When they finish, they hang out in the graveyard for awhile. Fish produces three precious cigarettes but smoking only makes Little Po queasy so he puts his away until later. Soon afterward a cranky old caretaker shows up and chases them away.
Fish says he wants to stop by Ven’s place, that he’s heard something and Ven Ficus is the one to go to if you have information to trade. Depending on his mood, he’ll either reward you generously or snap his fingers and have you turned in to a human pretzel. But Taft, Ven’s imposing gatekeeper, says his bossman isn’t in today and hints that it’s in their best interest to fuck off. Now.
Fish is disappointed but vows to come back later. Taft goes back inside and they hear him say something to the other hoods. Mocking laughter follows the trio down the street.
As they walk, Fish has to keep stopping to retch. Every time he does, he groans. He says something feels broken inside. Little Po and the Silent One exchange grim looks. Who knows when the free clinic will open again. The French doctors who ran it were declared persona non grata and given forty-eight hours to clear out. No one has replaced them. Word is the junta was embarrassed to have foreigners tending to the needs of the poor. This past winter Little Po caught a bug that made him cough until his ribs ached. He truly believed he was going to die. His lungs still feel tender, especially on cool days.
In the early afternoon he parts company with the others, waving as he angles away.
Despite the soup he is still famished, light-headed. He thinks about the slice of bread in his pocket, the one he is saving. Little Po takes out the bread, raises it to his mouth and bites off a piece. This is the way it is. You are hungry and when you have food, you eat.
Later he will curse his greed. This, too, is the way of things.
But for Little Po, time has shrunk, contracted, the future no longer measured in years, months, weeks, but days, perhaps hours. His skin is transparent, his arms and legs thin, meatless. His joints ache; pain and hunger and despair are constant companions. The world around him is losing definition, leaking away at the edges.

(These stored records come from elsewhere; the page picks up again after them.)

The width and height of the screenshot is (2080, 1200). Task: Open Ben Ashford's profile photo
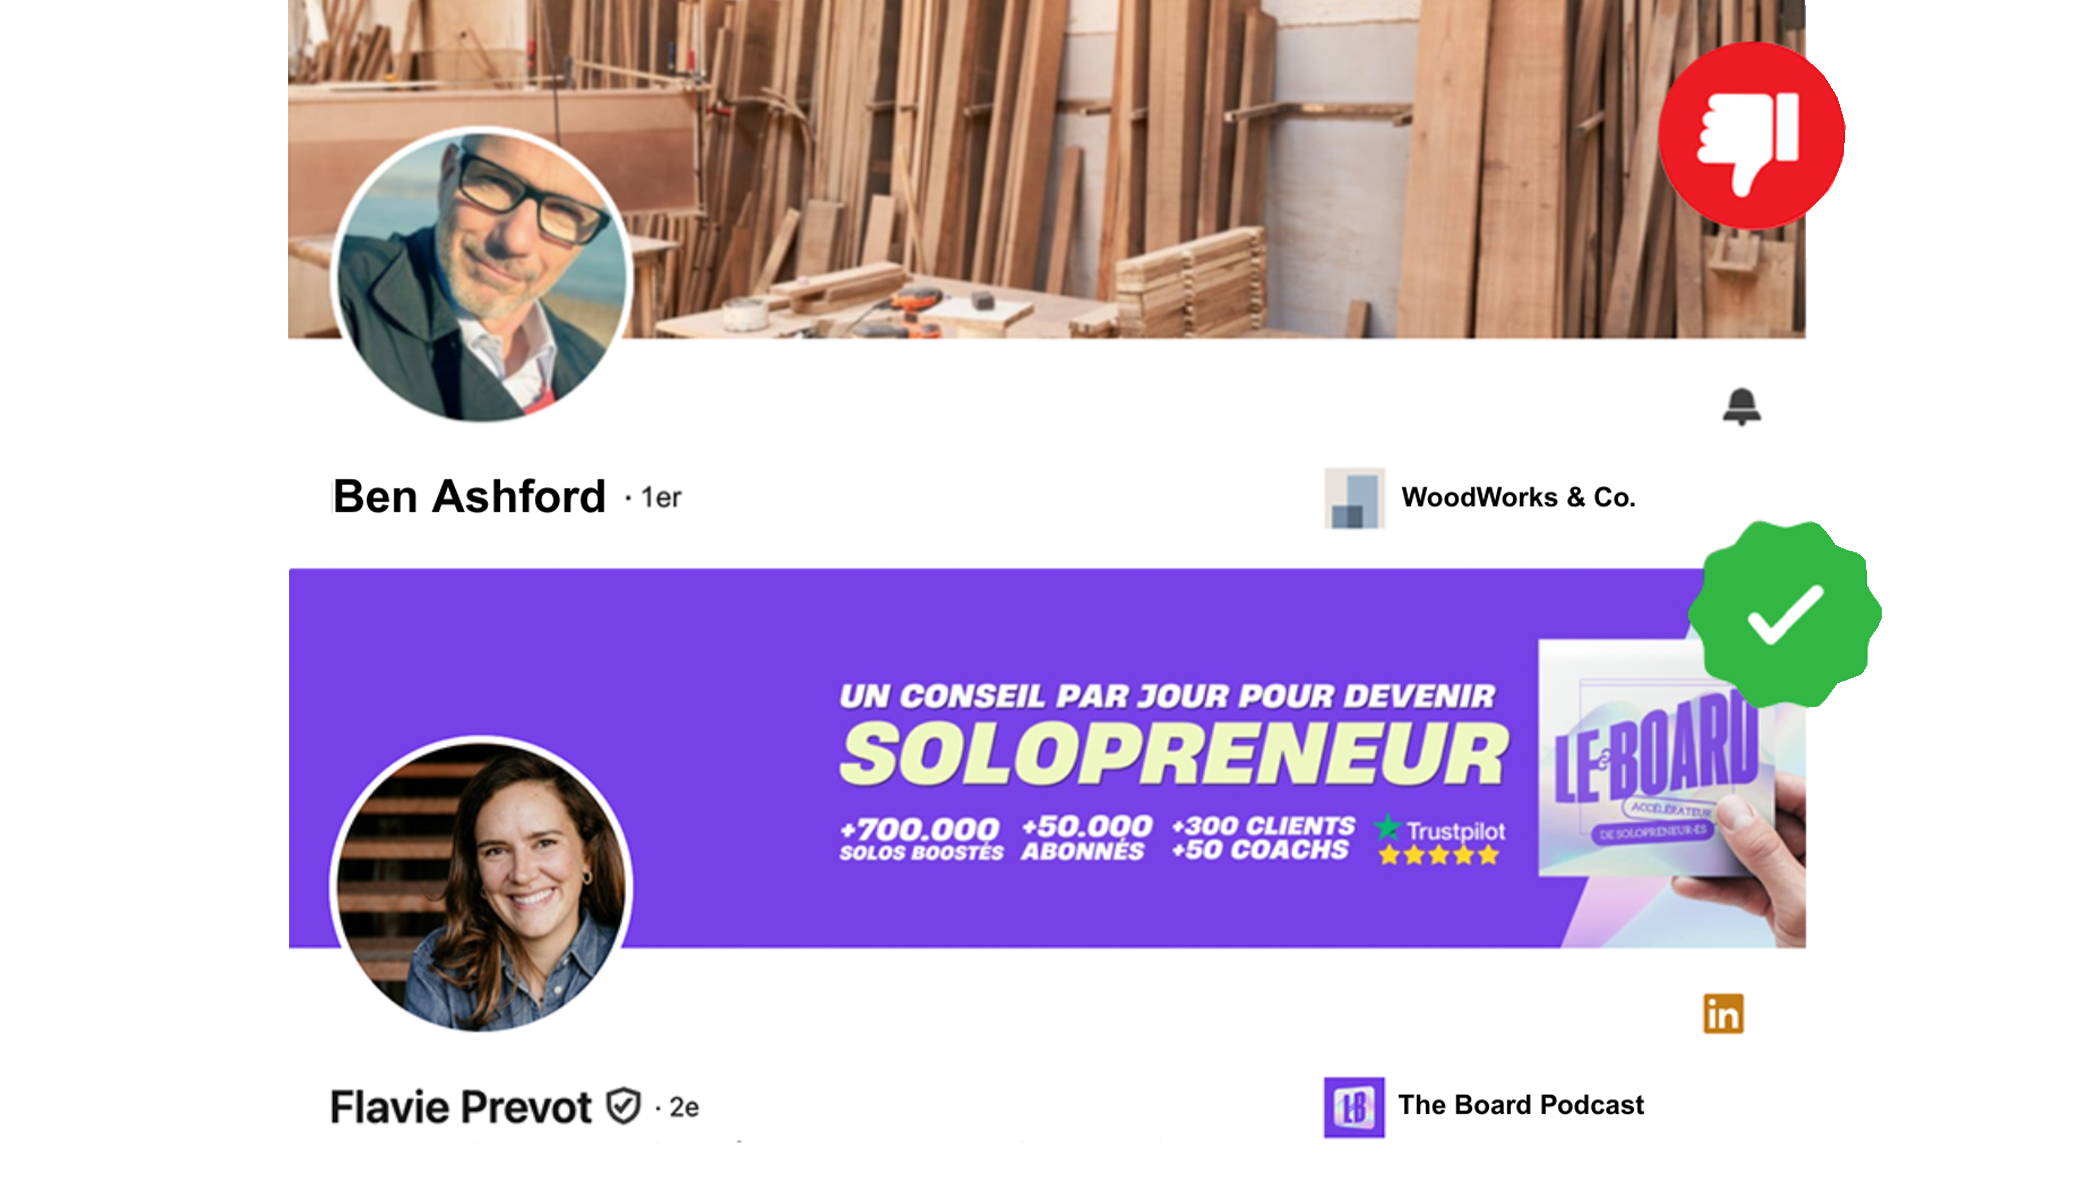(x=482, y=274)
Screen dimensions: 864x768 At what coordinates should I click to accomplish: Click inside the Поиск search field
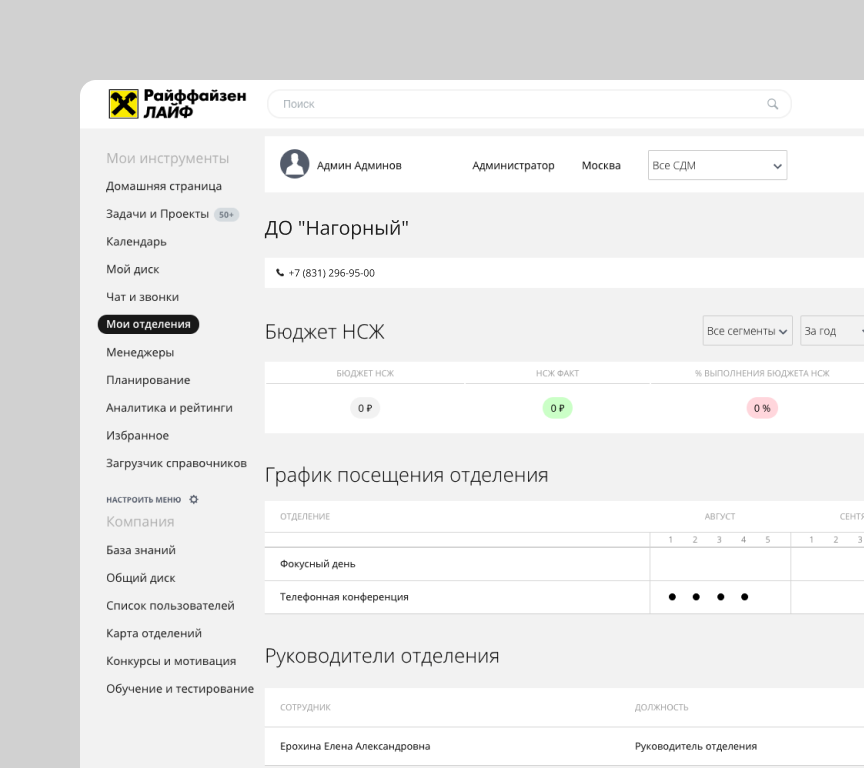(400, 104)
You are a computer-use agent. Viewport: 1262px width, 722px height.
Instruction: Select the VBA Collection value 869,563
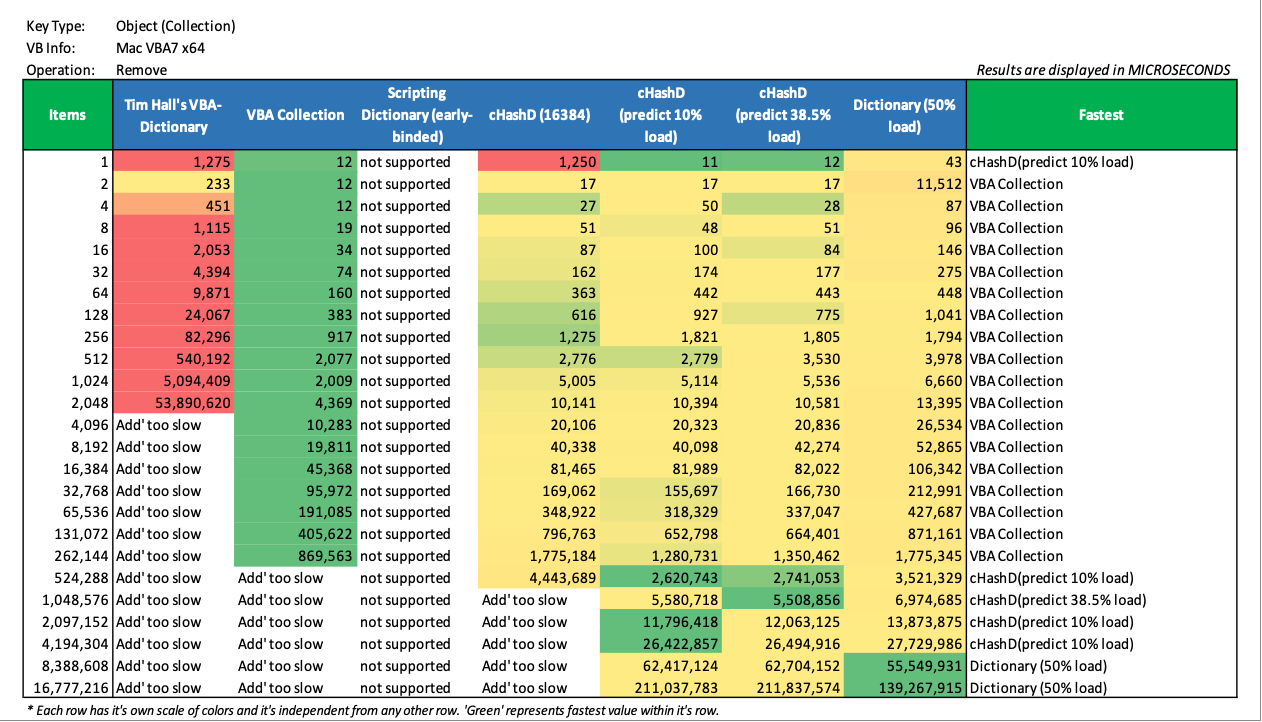pyautogui.click(x=296, y=556)
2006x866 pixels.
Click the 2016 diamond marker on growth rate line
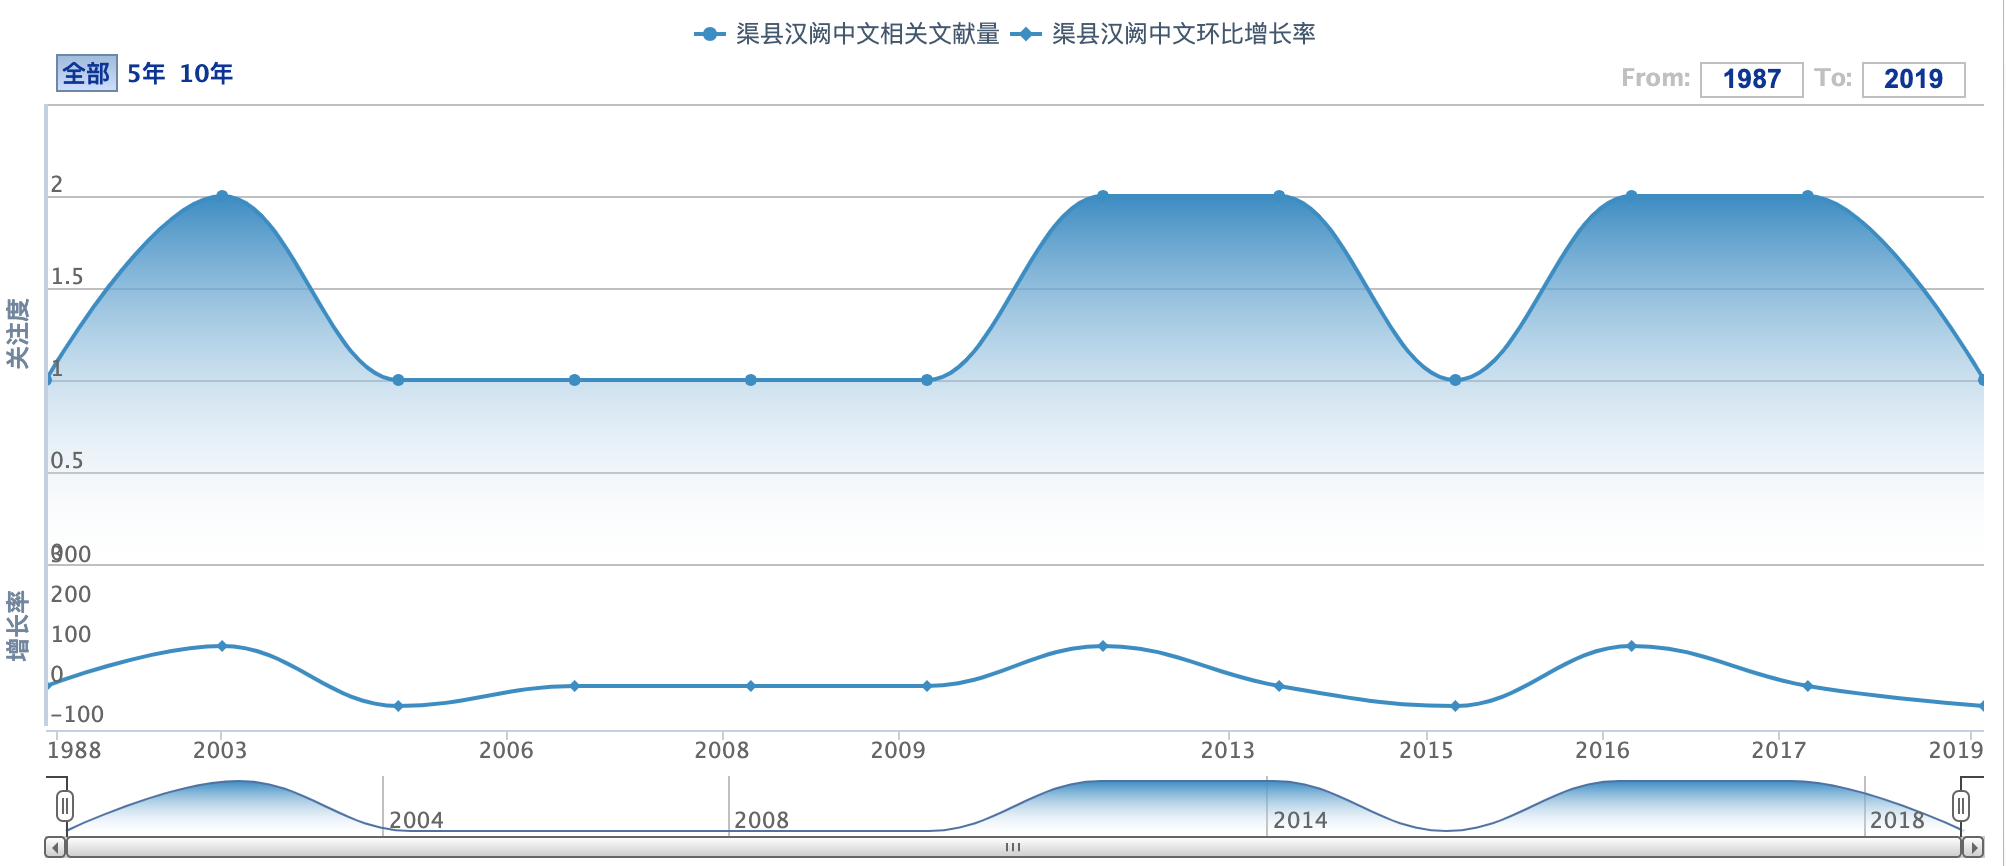click(x=1631, y=646)

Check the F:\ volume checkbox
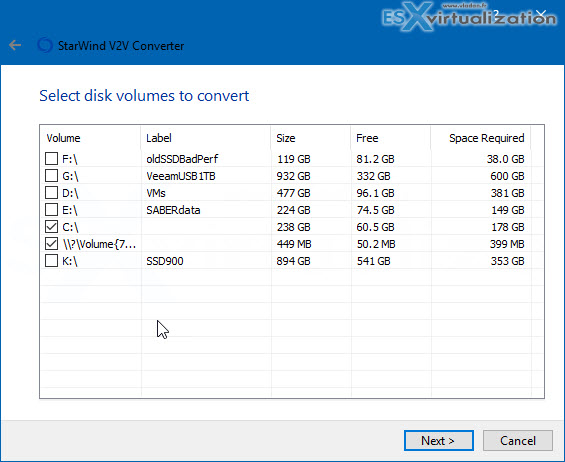pos(51,159)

Soon he will join the invisibles. It is almost certain. He knows this. Maybe even tonight, on his rooftop haven, under the high, eternal stars. He wonders what it will be like to be dead. His undernourished imagination has a hard time grasping the notion. The priests speak of heaven and hell during the sermons that are mandatory with the free meals they dispense. In the afterlife our sins are remembered and judged. The worthy are rewarded and the evil ones consigned to an all-consuming fire where they burn forever and ever, a-men.
Little Po steers a course toward the only home he has, occasionally stumbling, nearly falling. Traffic rolls heedlessly by. The soldier on the corner stares past him, through him. A few moments later, Little Po looks for his shadow and can’t find it.
Perhaps it is only the angle and intensity of the sun. He moves on, seemingly lighter than air, no longer able to feel the hard, unforgiving ground beneath his feet.
© Copyright, 2009 Cliff Burns (All Rights Reserved)
* * * * *
“Among the Invisibles” was written the last time I entered a short story competition.
It didn’t even make it past the initial round of readers.
You understand now why I rarely enter these stupid contests?